WHAT YOU ARE ASKED TO DO: Whichever lines of the entries hold the word "computer" should be identified and copied.

Stored data entries:
===============

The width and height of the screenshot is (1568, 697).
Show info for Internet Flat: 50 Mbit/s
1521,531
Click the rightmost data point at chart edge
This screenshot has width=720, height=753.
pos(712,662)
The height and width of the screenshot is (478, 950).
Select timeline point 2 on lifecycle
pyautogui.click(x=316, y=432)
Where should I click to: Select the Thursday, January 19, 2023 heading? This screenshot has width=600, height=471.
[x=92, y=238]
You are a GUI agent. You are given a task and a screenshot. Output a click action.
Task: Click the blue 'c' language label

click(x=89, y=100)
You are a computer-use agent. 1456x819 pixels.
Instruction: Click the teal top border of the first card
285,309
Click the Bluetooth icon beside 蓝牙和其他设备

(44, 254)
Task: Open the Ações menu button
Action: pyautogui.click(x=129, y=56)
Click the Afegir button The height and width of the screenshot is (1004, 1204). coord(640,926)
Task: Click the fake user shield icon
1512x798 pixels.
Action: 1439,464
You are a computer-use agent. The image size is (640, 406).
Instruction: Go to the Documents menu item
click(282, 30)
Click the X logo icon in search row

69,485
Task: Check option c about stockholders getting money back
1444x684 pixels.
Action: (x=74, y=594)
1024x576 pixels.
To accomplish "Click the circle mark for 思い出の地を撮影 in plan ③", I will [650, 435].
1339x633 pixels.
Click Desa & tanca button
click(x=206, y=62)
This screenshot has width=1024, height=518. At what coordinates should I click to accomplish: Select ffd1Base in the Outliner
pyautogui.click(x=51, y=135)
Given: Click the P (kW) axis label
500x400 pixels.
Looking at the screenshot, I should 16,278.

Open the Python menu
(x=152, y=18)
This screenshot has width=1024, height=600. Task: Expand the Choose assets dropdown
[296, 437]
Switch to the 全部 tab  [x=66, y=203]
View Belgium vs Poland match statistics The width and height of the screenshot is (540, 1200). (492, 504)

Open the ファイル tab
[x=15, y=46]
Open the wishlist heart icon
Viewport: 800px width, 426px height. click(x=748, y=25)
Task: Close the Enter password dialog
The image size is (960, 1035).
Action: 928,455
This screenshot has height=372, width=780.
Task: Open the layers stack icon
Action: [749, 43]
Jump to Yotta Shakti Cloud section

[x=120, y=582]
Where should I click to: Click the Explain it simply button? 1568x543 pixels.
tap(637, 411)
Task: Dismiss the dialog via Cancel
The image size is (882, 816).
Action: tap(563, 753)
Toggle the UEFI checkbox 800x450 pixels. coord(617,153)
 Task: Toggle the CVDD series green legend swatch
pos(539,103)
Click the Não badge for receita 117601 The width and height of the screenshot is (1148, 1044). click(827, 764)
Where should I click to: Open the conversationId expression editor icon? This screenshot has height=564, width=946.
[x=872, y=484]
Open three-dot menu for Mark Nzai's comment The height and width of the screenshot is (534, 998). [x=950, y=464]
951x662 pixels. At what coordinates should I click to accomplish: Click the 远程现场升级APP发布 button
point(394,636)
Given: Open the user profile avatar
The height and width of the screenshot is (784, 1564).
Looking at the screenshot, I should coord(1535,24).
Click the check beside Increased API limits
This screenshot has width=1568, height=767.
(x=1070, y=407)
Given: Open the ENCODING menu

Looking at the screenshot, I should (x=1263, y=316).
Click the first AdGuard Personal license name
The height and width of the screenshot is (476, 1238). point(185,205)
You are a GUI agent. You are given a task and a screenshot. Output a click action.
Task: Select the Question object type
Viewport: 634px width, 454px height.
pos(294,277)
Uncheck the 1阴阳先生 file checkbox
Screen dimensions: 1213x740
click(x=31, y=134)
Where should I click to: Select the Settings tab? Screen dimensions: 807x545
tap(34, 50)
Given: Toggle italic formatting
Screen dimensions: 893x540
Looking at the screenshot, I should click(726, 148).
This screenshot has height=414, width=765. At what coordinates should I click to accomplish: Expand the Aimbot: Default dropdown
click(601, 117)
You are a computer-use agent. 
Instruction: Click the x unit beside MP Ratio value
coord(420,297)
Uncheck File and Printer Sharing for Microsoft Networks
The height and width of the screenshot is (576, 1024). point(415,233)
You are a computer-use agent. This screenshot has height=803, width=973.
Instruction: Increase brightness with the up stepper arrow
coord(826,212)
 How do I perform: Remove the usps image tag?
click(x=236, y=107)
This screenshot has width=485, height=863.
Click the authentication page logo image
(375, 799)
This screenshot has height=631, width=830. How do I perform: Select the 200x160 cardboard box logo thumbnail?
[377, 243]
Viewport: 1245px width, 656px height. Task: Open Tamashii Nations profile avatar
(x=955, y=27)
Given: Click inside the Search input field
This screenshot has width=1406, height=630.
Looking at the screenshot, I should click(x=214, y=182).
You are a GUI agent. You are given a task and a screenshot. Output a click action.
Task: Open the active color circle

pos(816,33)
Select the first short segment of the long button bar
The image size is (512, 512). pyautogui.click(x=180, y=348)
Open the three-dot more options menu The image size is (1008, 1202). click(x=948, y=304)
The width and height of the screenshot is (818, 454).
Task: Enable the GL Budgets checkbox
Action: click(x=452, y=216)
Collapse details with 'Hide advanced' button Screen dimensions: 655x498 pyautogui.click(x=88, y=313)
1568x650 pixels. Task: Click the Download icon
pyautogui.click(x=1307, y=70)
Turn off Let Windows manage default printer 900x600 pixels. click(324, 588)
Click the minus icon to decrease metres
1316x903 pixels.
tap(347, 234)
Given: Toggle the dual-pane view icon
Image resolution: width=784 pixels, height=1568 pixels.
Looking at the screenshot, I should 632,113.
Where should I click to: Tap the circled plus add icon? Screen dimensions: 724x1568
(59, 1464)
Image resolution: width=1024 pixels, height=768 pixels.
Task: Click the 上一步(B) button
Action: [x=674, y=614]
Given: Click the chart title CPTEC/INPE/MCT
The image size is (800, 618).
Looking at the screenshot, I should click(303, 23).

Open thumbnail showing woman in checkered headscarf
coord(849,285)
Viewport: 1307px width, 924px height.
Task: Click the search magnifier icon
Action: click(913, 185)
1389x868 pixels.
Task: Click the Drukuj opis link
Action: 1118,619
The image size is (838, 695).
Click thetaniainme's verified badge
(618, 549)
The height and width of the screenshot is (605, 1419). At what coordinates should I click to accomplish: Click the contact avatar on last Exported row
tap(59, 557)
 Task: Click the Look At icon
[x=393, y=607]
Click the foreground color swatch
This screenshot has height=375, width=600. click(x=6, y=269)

===============

OUTPUT:
You are a computer-use agent. 1456x819 pixels.
You are a computer-use agent. The image size is (640, 406).
You are a computer-use agent. 
You are a computer-use agent. This screenshot has height=803, width=973.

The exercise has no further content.